Start of DATASET RECORDS
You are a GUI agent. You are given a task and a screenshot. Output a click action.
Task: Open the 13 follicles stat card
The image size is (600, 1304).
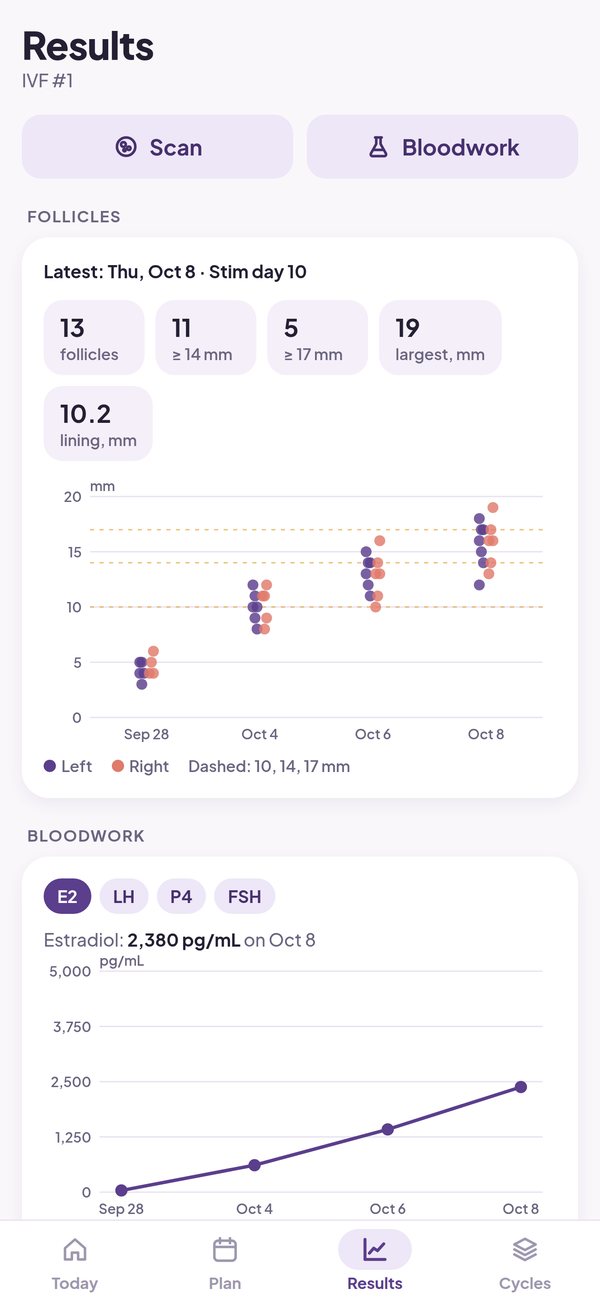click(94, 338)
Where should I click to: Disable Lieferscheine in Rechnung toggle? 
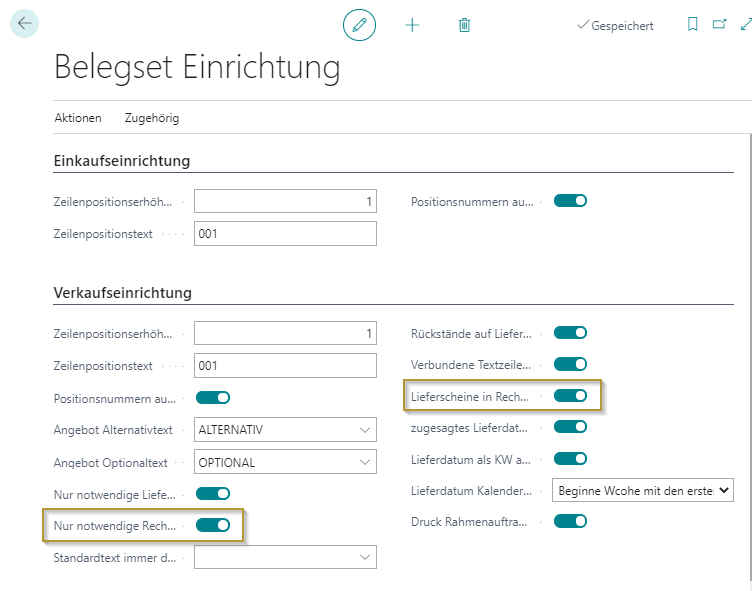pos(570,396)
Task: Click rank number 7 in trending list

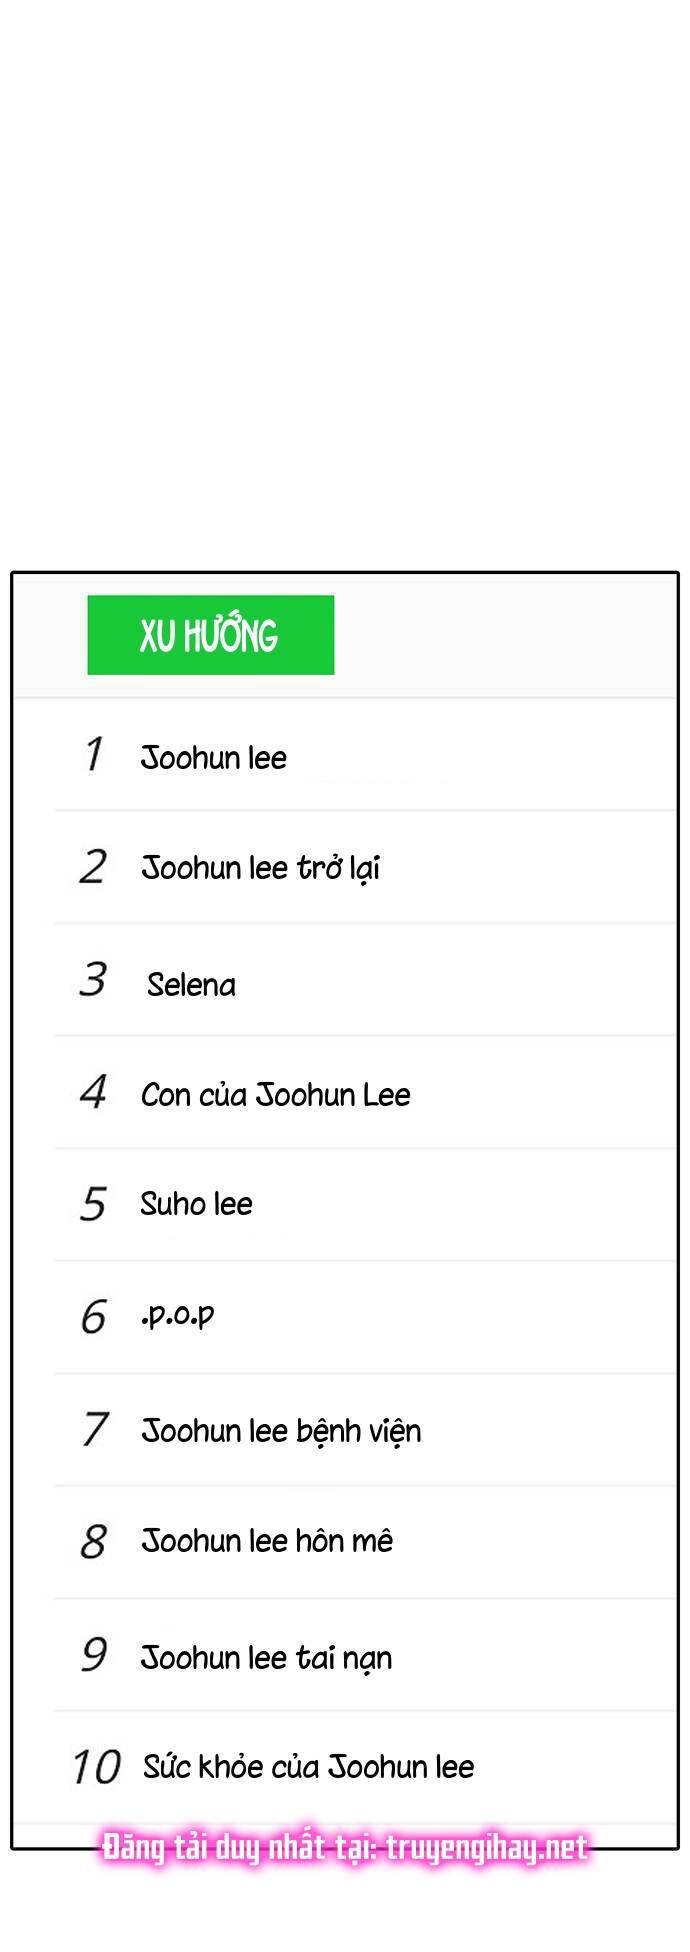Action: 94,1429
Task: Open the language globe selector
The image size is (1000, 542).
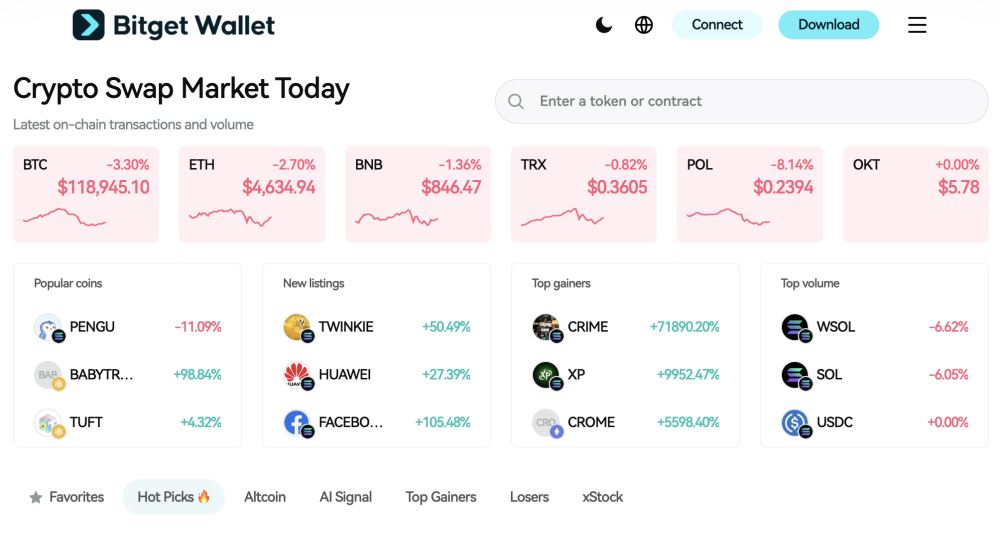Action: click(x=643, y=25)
End of DATASET RECORDS
Start of DATASET RECORDS
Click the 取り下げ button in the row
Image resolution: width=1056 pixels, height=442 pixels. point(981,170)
End of DATASET RECORDS
Look through the listing and return each line containing the word "Open".

**EXERCISE OUTPUT**
Task: Open the 13 follicles stat card
Task: Open the language globe selector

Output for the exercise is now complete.